A Prisoner to Anger?

Recently I found myself irritated and annoyed by someone in my life. I was struggling with acceptance and found myself aggravated and put out. My mind was on a circular track, like a broken record stuck in a groove, repeating over and over again, allowing me to wallow in my negativity. 


Later that day, I went to a discussion group. We read and talked about passages reminding me that I am not my mind. I am not even my thoughts! The conversation gave me objectivity and helped me break out of my negative pattern. I began to let it go. As I sat there contemplating my own process, I started to see how my anger and frustration were holding me prisoner in my mind. It had control over me because all I could think about and fixate on was feeling wronged. Then I thought, "do I really want to give this person that power over me?" Wow. Of course the answer was a resounding, "NO!"

Toward the end of the discussion, another member shared that he also was trapped in resentment. Those weren't his words, exactly. What he said was that he wasn't able to get passed a person who'd wronged him. It sounded like it had happened a long time ago. 

Of course the first words that came to my mind were, "you have to forgive him, the person who wronged you." But the gentleman wasn't hearing this. I looked at him and could see that his anger had distorted his facial features. Listening, it became clear that he'd allowed the bitterness to even define him. Who was he if he wasn't betrayed?

This man was mirroring my own inner conflict. I saw in front of me how the anger we hold onto, really holds us. Just as I'd been locked in a prison cell all day with my obsessive thoughts, I could see this man was too. For him though, it had been years. 

There is a quotation often attributed to the Buddha or Pema Chodrun but the origin is actually from Alcoholics Anonymous, "Anger is like drinking poison and expecting the other person to die."

What I felt inside myself on Monday and what I saw with this gentleman, was that quotation playing out exactly. We are the ones who feel the anger so ultimately it is punishing us. When we forgive, we set ouselves free. It's the irony of forgiveness. Our egos resist it so much, "we've been wronged! She's hurt us!" But the reality is that we are the ones who go on hurting ourselves over and over again by holding onto that pain. So I am resentful. How does she know? She has no idea. She doesn't feel my anger, only I do.

When we forgive, it doesn't mean that we forget or even deny that another person hurt us. It doesn't remove their responsibility, minimize or justify their actions. We can release the emotions without excusing the wrong. Forgiveness allows for an internal peace, helping us go on with life.

Sometimes when we've been holding anger for so long it can be hard to forgive.

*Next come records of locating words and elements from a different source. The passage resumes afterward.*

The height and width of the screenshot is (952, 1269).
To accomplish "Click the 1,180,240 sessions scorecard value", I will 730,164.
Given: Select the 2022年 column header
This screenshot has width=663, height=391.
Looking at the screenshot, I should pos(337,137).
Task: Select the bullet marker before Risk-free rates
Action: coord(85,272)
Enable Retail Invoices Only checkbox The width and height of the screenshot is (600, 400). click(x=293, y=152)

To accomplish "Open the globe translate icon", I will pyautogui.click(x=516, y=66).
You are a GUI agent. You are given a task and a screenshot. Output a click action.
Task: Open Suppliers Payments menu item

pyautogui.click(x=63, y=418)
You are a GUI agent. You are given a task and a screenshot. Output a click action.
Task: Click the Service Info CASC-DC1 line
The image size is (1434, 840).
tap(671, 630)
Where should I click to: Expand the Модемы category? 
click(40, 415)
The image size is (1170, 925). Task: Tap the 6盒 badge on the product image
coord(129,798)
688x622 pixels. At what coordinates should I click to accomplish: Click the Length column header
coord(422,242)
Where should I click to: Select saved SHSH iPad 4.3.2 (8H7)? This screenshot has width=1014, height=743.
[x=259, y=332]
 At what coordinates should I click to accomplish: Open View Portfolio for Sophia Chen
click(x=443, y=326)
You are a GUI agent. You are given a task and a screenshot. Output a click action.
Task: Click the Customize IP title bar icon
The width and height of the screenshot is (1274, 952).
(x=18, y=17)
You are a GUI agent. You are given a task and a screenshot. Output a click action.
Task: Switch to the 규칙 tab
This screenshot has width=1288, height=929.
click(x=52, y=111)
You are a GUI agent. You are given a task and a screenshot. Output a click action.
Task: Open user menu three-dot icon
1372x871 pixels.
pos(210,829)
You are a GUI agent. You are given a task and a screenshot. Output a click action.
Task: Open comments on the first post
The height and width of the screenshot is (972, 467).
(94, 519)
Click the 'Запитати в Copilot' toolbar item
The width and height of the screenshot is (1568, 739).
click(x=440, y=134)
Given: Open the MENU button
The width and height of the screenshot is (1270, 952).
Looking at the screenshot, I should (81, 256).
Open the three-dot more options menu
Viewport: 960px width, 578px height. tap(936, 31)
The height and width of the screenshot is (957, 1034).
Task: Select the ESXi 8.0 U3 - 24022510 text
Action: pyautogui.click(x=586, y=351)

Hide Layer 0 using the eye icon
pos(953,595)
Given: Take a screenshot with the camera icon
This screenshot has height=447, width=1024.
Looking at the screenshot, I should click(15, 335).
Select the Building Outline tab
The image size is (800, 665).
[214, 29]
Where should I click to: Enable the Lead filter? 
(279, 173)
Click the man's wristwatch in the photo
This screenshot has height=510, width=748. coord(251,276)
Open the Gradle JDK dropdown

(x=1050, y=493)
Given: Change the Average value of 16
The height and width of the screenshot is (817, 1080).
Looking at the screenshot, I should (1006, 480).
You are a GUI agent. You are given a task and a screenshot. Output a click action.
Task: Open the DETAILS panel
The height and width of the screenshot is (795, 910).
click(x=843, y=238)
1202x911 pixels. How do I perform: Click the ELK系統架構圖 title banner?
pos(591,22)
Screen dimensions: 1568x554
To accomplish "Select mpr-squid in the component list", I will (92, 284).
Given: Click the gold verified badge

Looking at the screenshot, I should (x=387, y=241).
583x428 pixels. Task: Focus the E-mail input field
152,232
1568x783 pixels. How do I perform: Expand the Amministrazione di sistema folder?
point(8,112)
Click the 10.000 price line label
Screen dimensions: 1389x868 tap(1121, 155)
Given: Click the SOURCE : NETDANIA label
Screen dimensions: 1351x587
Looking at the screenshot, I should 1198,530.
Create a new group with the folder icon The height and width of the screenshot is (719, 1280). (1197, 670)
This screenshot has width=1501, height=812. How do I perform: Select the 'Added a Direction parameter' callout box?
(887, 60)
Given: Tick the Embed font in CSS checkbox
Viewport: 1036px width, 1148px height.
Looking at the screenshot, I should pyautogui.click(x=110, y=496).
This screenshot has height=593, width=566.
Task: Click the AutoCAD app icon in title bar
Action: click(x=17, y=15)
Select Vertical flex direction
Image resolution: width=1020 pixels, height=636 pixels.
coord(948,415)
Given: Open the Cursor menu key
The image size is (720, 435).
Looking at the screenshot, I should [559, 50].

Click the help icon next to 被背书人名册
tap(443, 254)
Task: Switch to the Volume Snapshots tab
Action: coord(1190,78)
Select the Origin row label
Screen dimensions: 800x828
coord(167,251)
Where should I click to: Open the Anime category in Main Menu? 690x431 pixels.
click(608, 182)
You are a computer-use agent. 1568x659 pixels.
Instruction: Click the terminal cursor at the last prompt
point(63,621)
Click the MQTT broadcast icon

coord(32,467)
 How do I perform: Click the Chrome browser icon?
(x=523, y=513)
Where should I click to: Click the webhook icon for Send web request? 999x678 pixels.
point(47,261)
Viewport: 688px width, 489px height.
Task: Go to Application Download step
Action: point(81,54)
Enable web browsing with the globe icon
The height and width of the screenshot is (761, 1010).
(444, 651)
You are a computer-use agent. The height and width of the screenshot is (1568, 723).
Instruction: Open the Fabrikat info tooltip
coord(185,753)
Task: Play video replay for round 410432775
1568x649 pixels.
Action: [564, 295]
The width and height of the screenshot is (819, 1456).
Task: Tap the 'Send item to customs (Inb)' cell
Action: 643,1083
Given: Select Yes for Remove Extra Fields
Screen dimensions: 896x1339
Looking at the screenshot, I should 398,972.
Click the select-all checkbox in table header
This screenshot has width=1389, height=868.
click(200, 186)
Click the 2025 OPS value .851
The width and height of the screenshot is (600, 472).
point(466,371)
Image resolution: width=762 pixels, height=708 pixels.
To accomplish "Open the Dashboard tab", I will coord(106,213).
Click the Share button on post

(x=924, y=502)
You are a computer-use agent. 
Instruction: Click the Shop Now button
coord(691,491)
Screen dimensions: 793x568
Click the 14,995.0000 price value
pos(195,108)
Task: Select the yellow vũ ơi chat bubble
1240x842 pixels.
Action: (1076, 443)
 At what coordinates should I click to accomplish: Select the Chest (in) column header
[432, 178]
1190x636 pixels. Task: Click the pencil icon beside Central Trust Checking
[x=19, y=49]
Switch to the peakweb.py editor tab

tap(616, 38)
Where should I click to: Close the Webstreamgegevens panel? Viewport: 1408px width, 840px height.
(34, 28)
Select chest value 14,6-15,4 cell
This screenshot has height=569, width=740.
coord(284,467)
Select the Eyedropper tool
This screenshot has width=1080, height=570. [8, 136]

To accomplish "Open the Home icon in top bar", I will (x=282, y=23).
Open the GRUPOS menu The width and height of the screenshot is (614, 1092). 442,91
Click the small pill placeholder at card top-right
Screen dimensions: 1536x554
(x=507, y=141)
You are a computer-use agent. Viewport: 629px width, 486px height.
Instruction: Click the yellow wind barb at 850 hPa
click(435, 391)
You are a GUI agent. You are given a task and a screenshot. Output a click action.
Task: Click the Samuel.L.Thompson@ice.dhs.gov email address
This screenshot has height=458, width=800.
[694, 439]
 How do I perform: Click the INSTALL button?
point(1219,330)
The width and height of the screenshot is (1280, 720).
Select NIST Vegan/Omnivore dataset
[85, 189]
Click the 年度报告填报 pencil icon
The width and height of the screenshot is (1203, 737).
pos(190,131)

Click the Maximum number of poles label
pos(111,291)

Louise Hay recommends that even if we're not ready to forgive we can be "willing to forgive." The Universe will support even our willingness and help us get there. Along with the mental health benefits of releasing resentment are the physical health benefits. As the Mayo Clinic reports, forgiveness allows for less anxiety and stress, lower blood pressure and reduced risk or alcohol or substance abuse.

So don't think about forgiveness as something we do for another person, think about it as a gift we give to ourselves. Be willing to walk over that proverbial bridge to the other side, the side of healing, love and empowerment. As Louise Hay says, "I forgive and I set MYSELF free."